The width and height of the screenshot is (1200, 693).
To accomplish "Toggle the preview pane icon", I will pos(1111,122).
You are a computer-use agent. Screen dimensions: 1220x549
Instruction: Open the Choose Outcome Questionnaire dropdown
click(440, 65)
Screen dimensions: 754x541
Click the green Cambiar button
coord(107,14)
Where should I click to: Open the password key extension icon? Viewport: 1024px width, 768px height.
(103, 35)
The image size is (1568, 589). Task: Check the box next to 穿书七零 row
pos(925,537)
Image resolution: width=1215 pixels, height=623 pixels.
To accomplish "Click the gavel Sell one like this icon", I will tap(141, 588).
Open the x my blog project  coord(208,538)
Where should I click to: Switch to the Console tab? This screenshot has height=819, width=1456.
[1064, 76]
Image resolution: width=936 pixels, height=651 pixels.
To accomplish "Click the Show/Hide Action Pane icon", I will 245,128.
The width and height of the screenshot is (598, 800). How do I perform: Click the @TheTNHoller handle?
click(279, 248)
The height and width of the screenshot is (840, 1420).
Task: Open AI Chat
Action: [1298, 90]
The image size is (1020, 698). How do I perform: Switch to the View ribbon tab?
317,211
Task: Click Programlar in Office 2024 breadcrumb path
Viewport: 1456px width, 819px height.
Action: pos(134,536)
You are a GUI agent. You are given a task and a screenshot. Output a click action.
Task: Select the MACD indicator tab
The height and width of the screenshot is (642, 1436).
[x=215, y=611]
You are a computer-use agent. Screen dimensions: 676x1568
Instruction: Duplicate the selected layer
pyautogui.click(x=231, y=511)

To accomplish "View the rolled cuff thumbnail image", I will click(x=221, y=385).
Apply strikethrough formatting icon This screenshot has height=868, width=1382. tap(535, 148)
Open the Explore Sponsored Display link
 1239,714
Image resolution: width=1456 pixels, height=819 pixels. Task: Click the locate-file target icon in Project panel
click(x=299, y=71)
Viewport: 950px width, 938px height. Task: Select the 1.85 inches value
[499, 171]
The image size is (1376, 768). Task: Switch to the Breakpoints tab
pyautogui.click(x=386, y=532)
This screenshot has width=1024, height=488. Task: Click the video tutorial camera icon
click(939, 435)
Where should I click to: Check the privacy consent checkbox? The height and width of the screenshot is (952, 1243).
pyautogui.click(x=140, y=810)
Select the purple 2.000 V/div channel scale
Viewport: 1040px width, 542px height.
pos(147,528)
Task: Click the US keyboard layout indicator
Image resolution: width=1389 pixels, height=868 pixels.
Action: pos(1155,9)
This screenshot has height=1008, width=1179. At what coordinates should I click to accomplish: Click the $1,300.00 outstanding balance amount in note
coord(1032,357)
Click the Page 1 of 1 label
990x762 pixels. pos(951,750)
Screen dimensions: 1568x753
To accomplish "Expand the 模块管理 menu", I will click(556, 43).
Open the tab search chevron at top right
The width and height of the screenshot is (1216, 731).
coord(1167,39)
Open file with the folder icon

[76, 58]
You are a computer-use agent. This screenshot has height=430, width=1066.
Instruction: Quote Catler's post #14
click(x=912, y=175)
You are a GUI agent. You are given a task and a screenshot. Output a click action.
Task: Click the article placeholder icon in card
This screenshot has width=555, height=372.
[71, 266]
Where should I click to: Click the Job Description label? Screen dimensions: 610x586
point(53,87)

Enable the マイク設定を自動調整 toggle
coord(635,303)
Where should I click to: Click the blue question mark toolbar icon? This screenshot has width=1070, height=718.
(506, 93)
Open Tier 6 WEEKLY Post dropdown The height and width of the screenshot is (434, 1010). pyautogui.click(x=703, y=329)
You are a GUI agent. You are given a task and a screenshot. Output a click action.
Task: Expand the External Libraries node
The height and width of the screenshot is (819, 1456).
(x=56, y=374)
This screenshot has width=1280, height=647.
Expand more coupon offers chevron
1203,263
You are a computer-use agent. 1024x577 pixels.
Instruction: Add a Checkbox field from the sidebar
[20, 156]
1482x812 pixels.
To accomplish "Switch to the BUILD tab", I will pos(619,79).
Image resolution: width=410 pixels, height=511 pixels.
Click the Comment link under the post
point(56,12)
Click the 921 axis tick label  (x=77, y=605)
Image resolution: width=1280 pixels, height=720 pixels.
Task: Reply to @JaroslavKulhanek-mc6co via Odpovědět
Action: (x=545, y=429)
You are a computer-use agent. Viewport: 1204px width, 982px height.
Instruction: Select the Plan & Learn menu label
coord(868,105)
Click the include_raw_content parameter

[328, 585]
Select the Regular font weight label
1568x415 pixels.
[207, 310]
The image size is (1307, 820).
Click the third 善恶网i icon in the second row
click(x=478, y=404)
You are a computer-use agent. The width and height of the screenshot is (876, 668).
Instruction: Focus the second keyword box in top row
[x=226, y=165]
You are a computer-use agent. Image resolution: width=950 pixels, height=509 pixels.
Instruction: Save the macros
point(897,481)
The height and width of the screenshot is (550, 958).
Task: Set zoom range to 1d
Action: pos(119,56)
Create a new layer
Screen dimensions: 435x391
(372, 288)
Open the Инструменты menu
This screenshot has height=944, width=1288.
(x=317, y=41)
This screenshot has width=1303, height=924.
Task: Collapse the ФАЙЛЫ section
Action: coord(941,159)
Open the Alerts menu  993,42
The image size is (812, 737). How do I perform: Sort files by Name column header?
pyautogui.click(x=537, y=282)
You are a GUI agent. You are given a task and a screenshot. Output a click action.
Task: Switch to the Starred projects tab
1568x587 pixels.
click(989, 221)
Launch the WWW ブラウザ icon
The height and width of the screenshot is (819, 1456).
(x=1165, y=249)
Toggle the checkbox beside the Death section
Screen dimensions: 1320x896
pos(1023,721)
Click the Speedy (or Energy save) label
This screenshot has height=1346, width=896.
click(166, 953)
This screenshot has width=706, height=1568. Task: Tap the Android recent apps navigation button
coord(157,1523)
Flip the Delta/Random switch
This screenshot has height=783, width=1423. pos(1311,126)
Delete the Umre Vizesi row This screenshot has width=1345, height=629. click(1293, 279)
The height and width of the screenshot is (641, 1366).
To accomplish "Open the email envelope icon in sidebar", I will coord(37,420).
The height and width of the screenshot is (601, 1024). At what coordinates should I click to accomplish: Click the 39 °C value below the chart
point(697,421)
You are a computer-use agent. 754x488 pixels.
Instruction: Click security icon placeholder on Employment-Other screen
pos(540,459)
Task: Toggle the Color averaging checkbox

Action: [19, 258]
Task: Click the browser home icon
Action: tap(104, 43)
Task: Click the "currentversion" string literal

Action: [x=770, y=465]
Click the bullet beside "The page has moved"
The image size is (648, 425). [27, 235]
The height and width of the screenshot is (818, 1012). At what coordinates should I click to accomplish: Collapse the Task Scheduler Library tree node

+--

- Written problem -
Copy out every one of the lines above word for word, from the first to the last.

- Correct answer -
The width and height of the screenshot is (1200, 693).
To accomplish "Toggle the preview pane icon", I will pos(1111,122).
You are a computer-use agent. Screen dimensions: 1220x549
Instruction: Open the Choose Outcome Questionnaire dropdown
click(440, 65)
Screen dimensions: 754x541
Click the green Cambiar button
coord(107,14)
Where should I click to: Open the password key extension icon? Viewport: 1024px width, 768px height.
(103, 35)
The image size is (1568, 589). Task: Check the box next to 穿书七零 row
pos(925,537)
Image resolution: width=1215 pixels, height=623 pixels.
To accomplish "Click the gavel Sell one like this icon", I will tap(141, 588).
Open the x my blog project  coord(208,538)
Where should I click to: Switch to the Console tab? This screenshot has height=819, width=1456.
[1064, 76]
Image resolution: width=936 pixels, height=651 pixels.
To accomplish "Click the Show/Hide Action Pane icon", I will 245,128.
The width and height of the screenshot is (598, 800). How do I perform: Click the @TheTNHoller handle?
click(279, 248)
The height and width of the screenshot is (840, 1420).
Task: Open AI Chat
Action: [1298, 90]
The image size is (1020, 698). How do I perform: Switch to the View ribbon tab?
317,211
Task: Click Programlar in Office 2024 breadcrumb path
Viewport: 1456px width, 819px height.
Action: pos(134,536)
You are a GUI agent. You are given a task and a screenshot. Output a click action.
Task: Select the MACD indicator tab
The height and width of the screenshot is (642, 1436).
[x=215, y=611]
You are a computer-use agent. Screen dimensions: 676x1568
Instruction: Duplicate the selected layer
pyautogui.click(x=231, y=511)

To accomplish "View the rolled cuff thumbnail image", I will click(x=221, y=385).
Apply strikethrough formatting icon This screenshot has height=868, width=1382. tap(535, 148)
Open the Explore Sponsored Display link
 1239,714
Image resolution: width=1456 pixels, height=819 pixels. Task: Click the locate-file target icon in Project panel
click(x=299, y=71)
Viewport: 950px width, 938px height. Task: Select the 1.85 inches value
[499, 171]
The image size is (1376, 768). Task: Switch to the Breakpoints tab
pyautogui.click(x=386, y=532)
This screenshot has width=1024, height=488. Task: Click the video tutorial camera icon
click(939, 435)
Where should I click to: Check the privacy consent checkbox? The height and width of the screenshot is (952, 1243).
pyautogui.click(x=140, y=810)
Select the purple 2.000 V/div channel scale
Viewport: 1040px width, 542px height.
pos(147,528)
Task: Click the US keyboard layout indicator
Image resolution: width=1389 pixels, height=868 pixels.
Action: pos(1155,9)
This screenshot has height=1008, width=1179. At what coordinates should I click to accomplish: Click the $1,300.00 outstanding balance amount in note
coord(1032,357)
Click the Page 1 of 1 label
990x762 pixels. pos(951,750)
Screen dimensions: 1568x753
To accomplish "Expand the 模块管理 menu", I will click(556, 43).
Open the tab search chevron at top right
The width and height of the screenshot is (1216, 731).
coord(1167,39)
Open file with the folder icon

[76, 58]
You are a computer-use agent. This screenshot has height=430, width=1066.
Instruction: Quote Catler's post #14
click(x=912, y=175)
You are a GUI agent. You are given a task and a screenshot. Output a click action.
Task: Click the article placeholder icon in card
This screenshot has width=555, height=372.
[71, 266]
Where should I click to: Click the Job Description label? Screen dimensions: 610x586
point(53,87)

Enable the マイク設定を自動調整 toggle
coord(635,303)
Where should I click to: Click the blue question mark toolbar icon? This screenshot has width=1070, height=718.
(506, 93)
Open Tier 6 WEEKLY Post dropdown The height and width of the screenshot is (434, 1010). pyautogui.click(x=703, y=329)
You are a GUI agent. You are given a task and a screenshot. Output a click action.
Task: Expand the External Libraries node
The height and width of the screenshot is (819, 1456).
(x=56, y=374)
This screenshot has width=1280, height=647.
Expand more coupon offers chevron
1203,263
You are a computer-use agent. 1024x577 pixels.
Instruction: Add a Checkbox field from the sidebar
[20, 156]
1482x812 pixels.
To accomplish "Switch to the BUILD tab", I will pos(619,79).
Image resolution: width=410 pixels, height=511 pixels.
Click the Comment link under the post
point(56,12)
Click the 921 axis tick label  (x=77, y=605)
Image resolution: width=1280 pixels, height=720 pixels.
Task: Reply to @JaroslavKulhanek-mc6co via Odpovědět
Action: (x=545, y=429)
You are a computer-use agent. Viewport: 1204px width, 982px height.
Instruction: Select the Plan & Learn menu label
coord(868,105)
Click the include_raw_content parameter

[328, 585]
Select the Regular font weight label
1568x415 pixels.
[207, 310]
The image size is (1307, 820).
Click the third 善恶网i icon in the second row
click(x=478, y=404)
You are a computer-use agent. The width and height of the screenshot is (876, 668).
Instruction: Focus the second keyword box in top row
[x=226, y=165]
You are a computer-use agent. Image resolution: width=950 pixels, height=509 pixels.
Instruction: Save the macros
point(897,481)
The height and width of the screenshot is (550, 958).
Task: Set zoom range to 1d
Action: pos(119,56)
Create a new layer
Screen dimensions: 435x391
(372, 288)
Open the Инструменты menu
This screenshot has height=944, width=1288.
(x=317, y=41)
This screenshot has width=1303, height=924.
Task: Collapse the ФАЙЛЫ section
Action: coord(941,159)
Open the Alerts menu  993,42
The image size is (812, 737). How do I perform: Sort files by Name column header?
pyautogui.click(x=537, y=282)
You are a GUI agent. You are given a task and a screenshot. Output a click action.
Task: Switch to the Starred projects tab
1568x587 pixels.
click(989, 221)
Launch the WWW ブラウザ icon
The height and width of the screenshot is (819, 1456).
(x=1165, y=249)
Toggle the checkbox beside the Death section
Screen dimensions: 1320x896
pos(1023,721)
Click the Speedy (or Energy save) label
This screenshot has height=1346, width=896.
click(166, 953)
This screenshot has width=706, height=1568. Task: Tap the Android recent apps navigation button
coord(157,1523)
Flip the Delta/Random switch
This screenshot has height=783, width=1423. pos(1311,126)
Delete the Umre Vizesi row This screenshot has width=1345, height=629. click(1293, 279)
The height and width of the screenshot is (641, 1366).
To accomplish "Open the email envelope icon in sidebar", I will coord(37,420).
The height and width of the screenshot is (601, 1024). At what coordinates should I click to accomplish: Click the 39 °C value below the chart
point(697,421)
You are a computer-use agent. 754x488 pixels.
Instruction: Click security icon placeholder on Employment-Other screen
pos(540,459)
Task: Toggle the Color averaging checkbox

Action: [19, 258]
Task: Click the browser home icon
Action: tap(104, 43)
Task: Click the "currentversion" string literal

Action: [x=770, y=465]
Click the bullet beside "The page has moved"
The image size is (648, 425). [27, 235]
The height and width of the screenshot is (818, 1012). At what coordinates should I click to accomplish: Collapse the Task Scheduler Library tree node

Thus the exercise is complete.